= TASK PROMPT =
Your answer must consist of one number: how many lines in the records contain "will".

= THE DATA =
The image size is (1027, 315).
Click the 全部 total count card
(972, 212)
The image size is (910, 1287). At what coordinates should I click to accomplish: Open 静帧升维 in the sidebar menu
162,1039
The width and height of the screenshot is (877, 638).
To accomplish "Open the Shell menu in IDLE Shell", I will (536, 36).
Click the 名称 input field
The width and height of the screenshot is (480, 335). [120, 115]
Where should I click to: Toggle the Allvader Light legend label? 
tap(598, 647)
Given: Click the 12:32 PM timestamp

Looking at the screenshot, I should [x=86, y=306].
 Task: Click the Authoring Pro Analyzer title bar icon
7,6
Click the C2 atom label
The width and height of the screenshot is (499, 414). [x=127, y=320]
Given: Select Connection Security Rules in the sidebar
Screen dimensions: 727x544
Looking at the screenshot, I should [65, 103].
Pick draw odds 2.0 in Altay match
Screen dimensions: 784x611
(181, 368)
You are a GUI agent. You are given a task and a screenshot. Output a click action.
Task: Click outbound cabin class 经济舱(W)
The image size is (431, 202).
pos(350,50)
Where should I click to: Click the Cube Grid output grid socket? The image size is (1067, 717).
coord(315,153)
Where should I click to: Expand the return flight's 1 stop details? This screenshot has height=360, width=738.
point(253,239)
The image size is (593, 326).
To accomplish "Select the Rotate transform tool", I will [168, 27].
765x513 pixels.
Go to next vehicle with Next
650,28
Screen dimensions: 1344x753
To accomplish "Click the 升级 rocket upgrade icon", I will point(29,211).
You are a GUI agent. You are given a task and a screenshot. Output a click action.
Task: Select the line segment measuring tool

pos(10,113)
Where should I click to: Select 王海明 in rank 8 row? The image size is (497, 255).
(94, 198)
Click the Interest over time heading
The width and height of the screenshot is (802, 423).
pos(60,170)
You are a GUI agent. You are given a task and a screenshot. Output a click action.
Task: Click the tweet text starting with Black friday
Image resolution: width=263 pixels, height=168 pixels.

= ANSWER TO THIS TASK =
3